» Your instructions
A verbatim copy of all the data is required, minus any images.

++++++++

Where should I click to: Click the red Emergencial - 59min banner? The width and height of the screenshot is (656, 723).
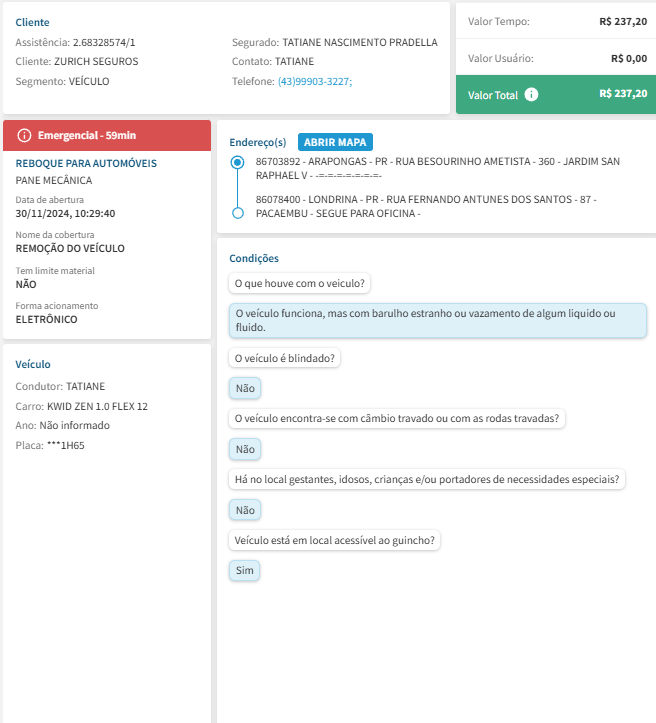point(107,135)
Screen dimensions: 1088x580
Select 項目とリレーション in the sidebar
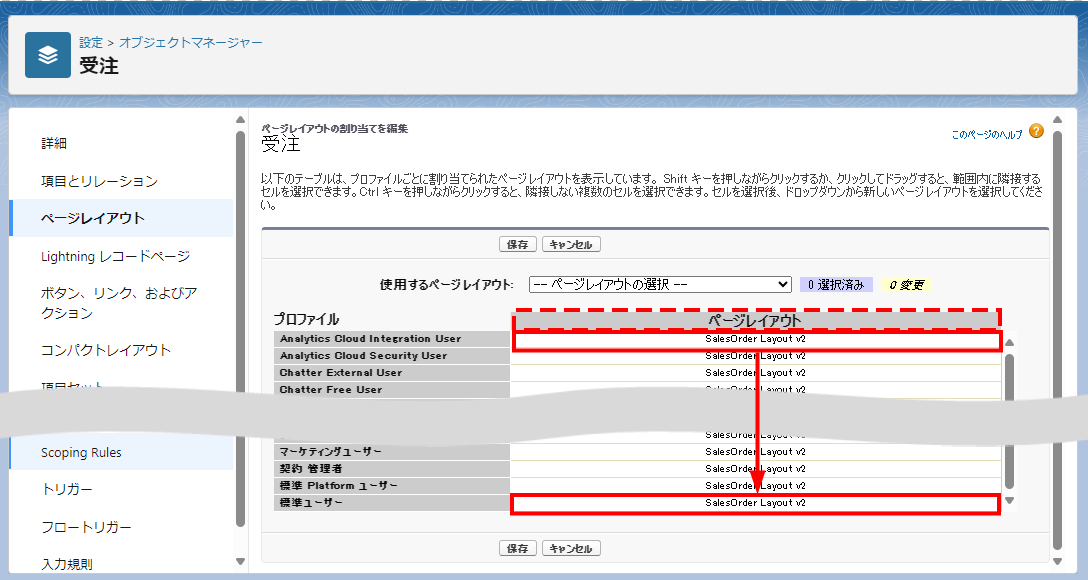point(99,181)
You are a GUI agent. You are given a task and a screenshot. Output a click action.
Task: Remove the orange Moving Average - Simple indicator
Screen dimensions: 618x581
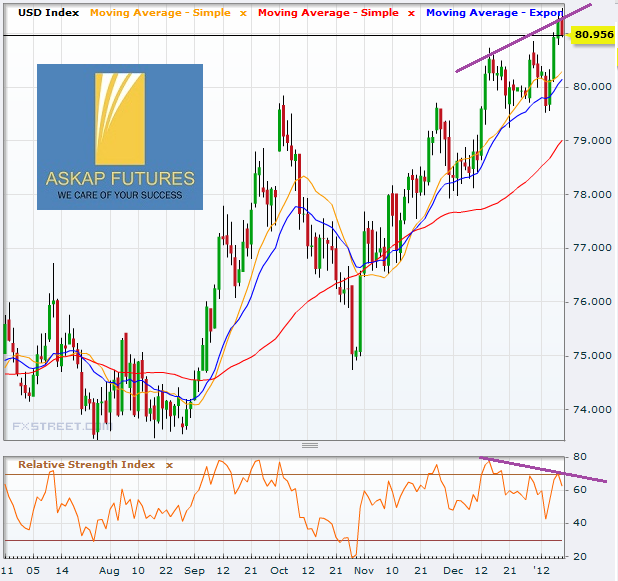[242, 13]
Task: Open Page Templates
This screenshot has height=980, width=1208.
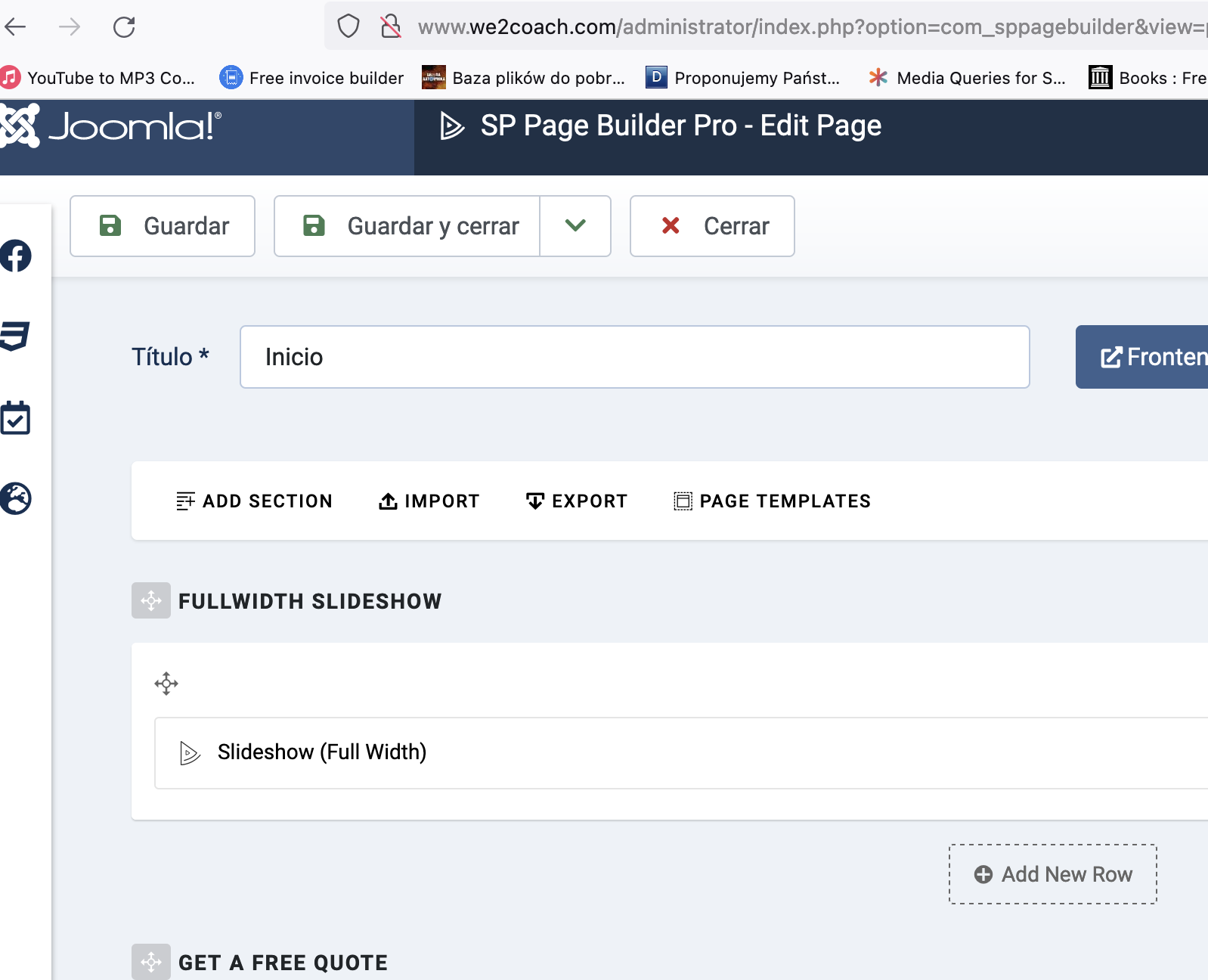Action: 772,501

++++++++

» Answer
Where should I click to: Click the red Emergencial - 59min banner? The width and height of the screenshot is (656, 723).
point(107,135)
Screen dimensions: 1088x580
Select 項目とリレーション in the sidebar
point(99,181)
You are a GUI agent. You are given a task and a screenshot. Output a click action.
Task: Remove the orange Moving Average - Simple indicator
Screen dimensions: 618x581
[242, 13]
Task: Open Page Templates
This screenshot has height=980, width=1208.
Action: 772,501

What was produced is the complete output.